Efforts to release some 70,000 child soldiers in Myanmar face multiple challenges.
By Kai Chen – chenkai [at] zju.edu.cn
Since Myanmar’s independence in 1948, the nation’s interest groups—in particular its ethnic minorities and the national military—have been at odds on how to rule Myanmar. The result has been a long simmering armed conflict in which child soldiers play a key role.
The armed ethnic conflicts in Myanmar are particularly violent, with prisoners rarely taken. In addition, in the past decade, a severe HIV/AIDS epidemic in the country has also reduced available manpower. As a result, the conflicting political factions have turned to the recruitment of children as soldiers. In contrast to their adult counterparts, child soldiers that survive combat are both more unpredictable and in many ways more skillful in battle. They are adept at marksmanship and making decisions without a commander’s order.

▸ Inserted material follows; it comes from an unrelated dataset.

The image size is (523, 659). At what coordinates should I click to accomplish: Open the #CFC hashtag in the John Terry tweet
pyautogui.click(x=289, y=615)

By the early twenty-first century, there were reportedly 70,000 child soldiers in Myanmar, many of these active along the Myanmar-China or Myanmar-Thai frontiers. Though the Myanmar government has been working with the United Nations since 2011 to remove child soldiers from the conflict, to date only around 400 have been released. Thus, there is good reason to believe that the majority of those child soldiers are still in service. Moreover, the United Nations believes that both the Myanmar Army and ethnic-based militias continue to recruit, arm, and deploy child soldiers.
Child soldiers pose a dilemma for any security governance. If armed conflict continues, the total number of child soldiers will certainly increase. And even if the conflicting parties ultimately sign a peace agreement, it will be critically difficult to disband and re-settle the country’s many child soldiers. The limited budget of the Myanmar government is currently unable to make proper arrangements for former child soldiers, let alone to care for the handicapped and sick (e.g., those with HIV/AIDS or tuberculosis) among them. Compounding the challenge, for social and economic reasons many child soldiers feel more compelled to military than civilian life. In order to effectively bring an end to child soldiering, it will be critical to establish a public-private partnership that can not only attract outside financial and professional resources, but make effective use of all actors—NGOs, government, and civil society.
Kai Chen, Ph.D., is a postdoctoral research fellow at the Center for Non-Traditional Security and Peaceful Development Studies, College of Public Administration, Zhejiang University, China. He is the author of Comparative Study of Child Soldiering on Myanmar-China Border: Evolutions, Challenges and Countermeasures (2014).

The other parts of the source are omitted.